From iOS to Android in a Weekend: How I Used Claude Code to Build a Complete App Without Writing a Single Line of Code
I took a production iOS app, pointed Claude Code at it, and had a fully functional Android app in eight hours over a weekend. Here's exactly how it worked.
From iOS to Android in a Weekend: How I Used Claude Code to Build a Complete App Without Writing a Single Line of Code
I've been shipping software for over two decades. I've seen plenty of "no-code" promises come and go.
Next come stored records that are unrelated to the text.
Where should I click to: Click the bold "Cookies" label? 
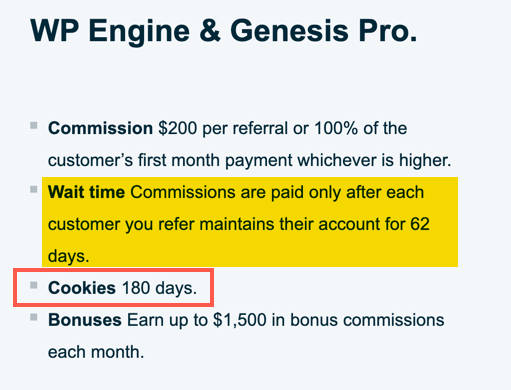pyautogui.click(x=82, y=288)
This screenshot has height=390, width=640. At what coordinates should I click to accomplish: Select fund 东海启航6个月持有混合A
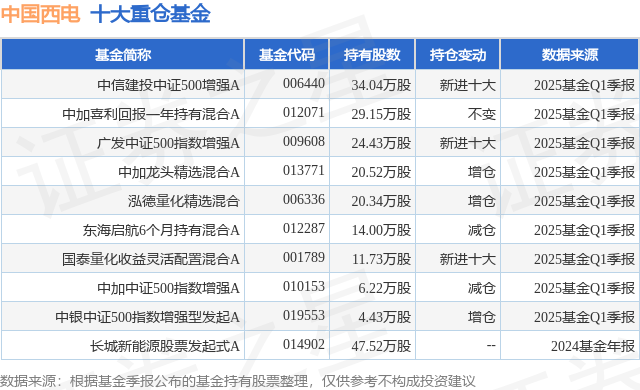tap(161, 230)
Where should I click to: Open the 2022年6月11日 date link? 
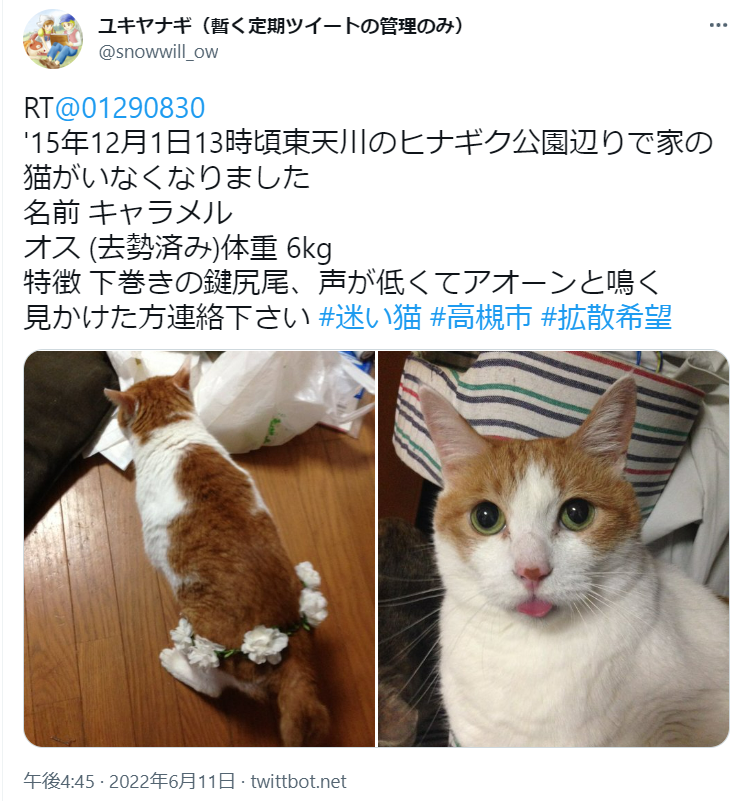coord(172,781)
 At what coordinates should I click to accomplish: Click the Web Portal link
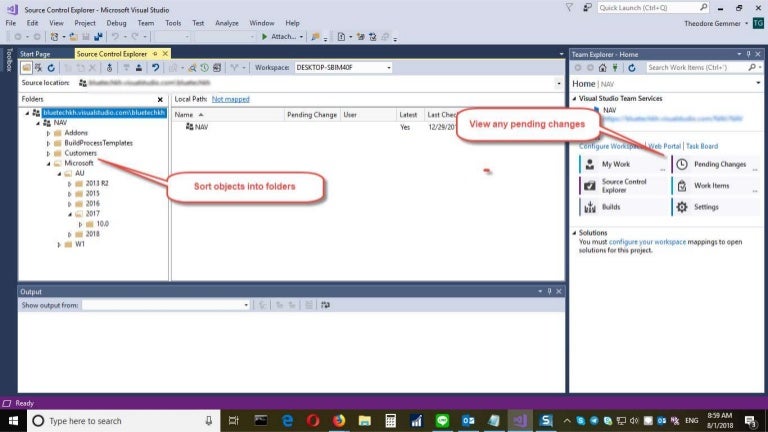tap(666, 146)
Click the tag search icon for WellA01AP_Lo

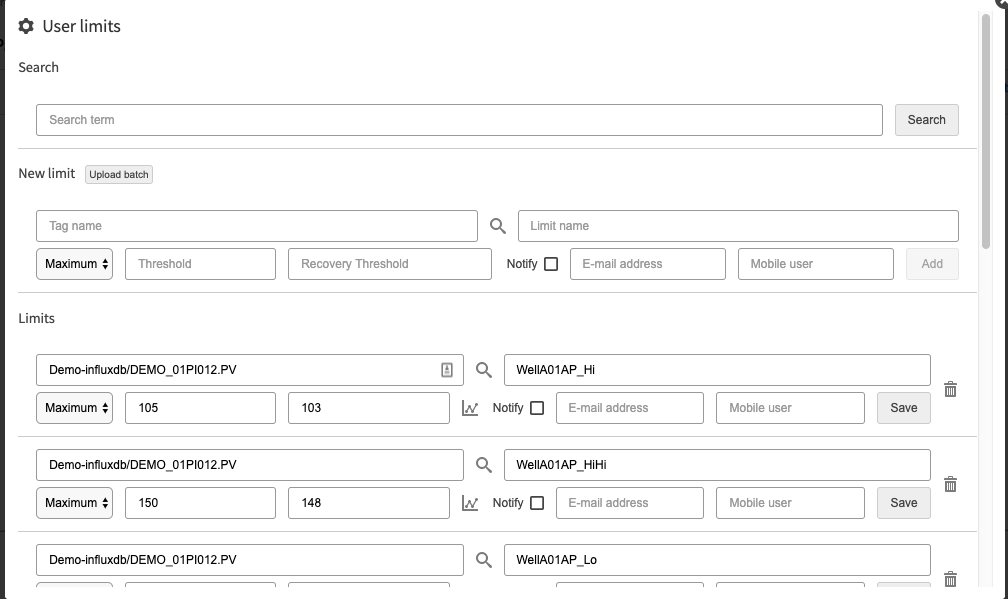[483, 560]
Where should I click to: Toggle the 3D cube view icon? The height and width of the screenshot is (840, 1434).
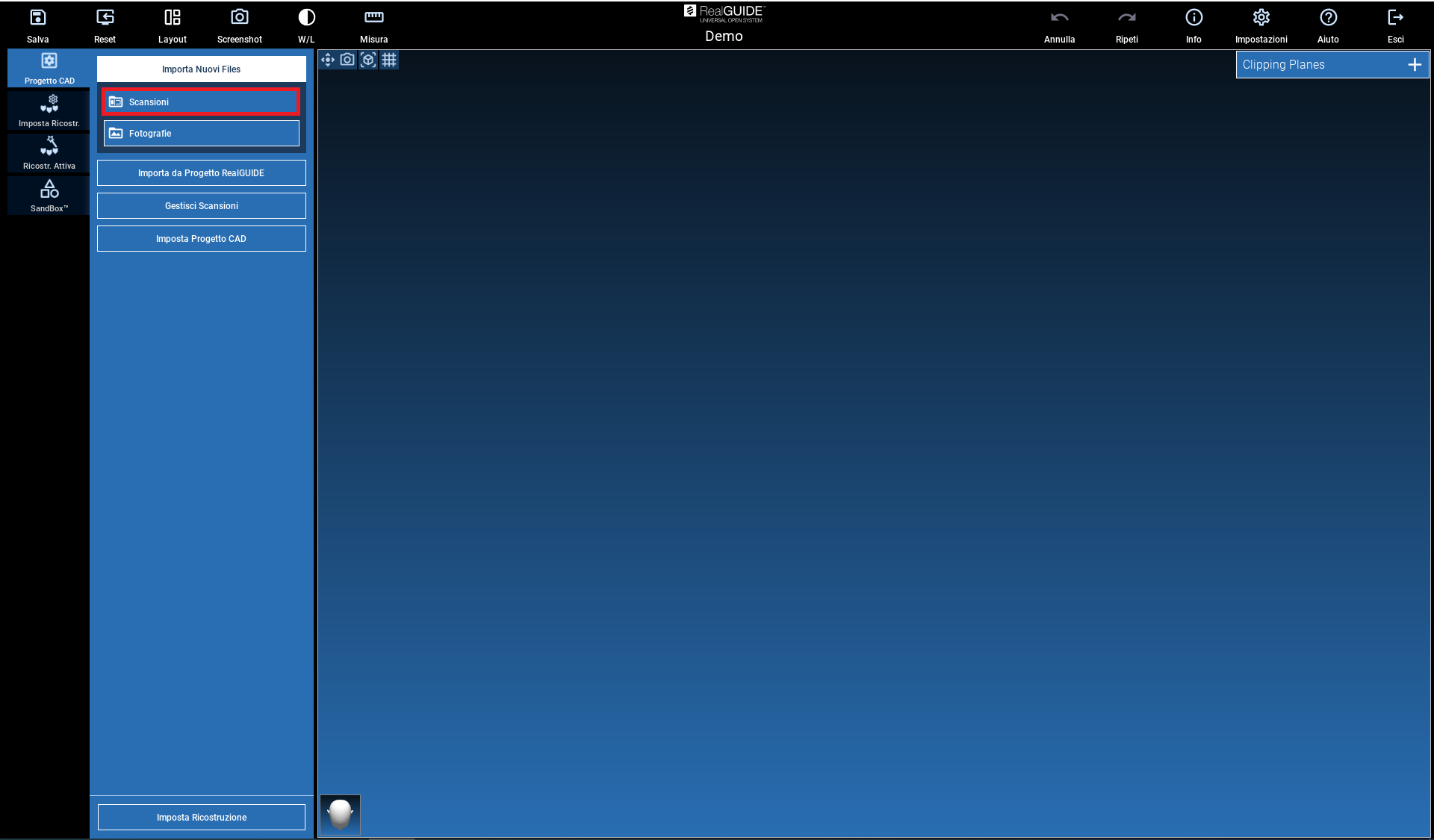(x=368, y=60)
So when I tell you that I took an existing iOS application, pointed an AI at it, and had a fully functional Android app, complete with notifications, offline support, local database, and accessibility features, in about eight hours over a weekend, I understand if you're skeptical.
I was too. Until I did it.
If you read my recent post about building PourCraft Coffee, a brand new iOS app, in 32 minutes, you saw what Claude Code can do with a greenfield project. This time, I wanted to push it further: take an existing, production iOS app and port it to an entirely different platform. Same AI, bigger challenge.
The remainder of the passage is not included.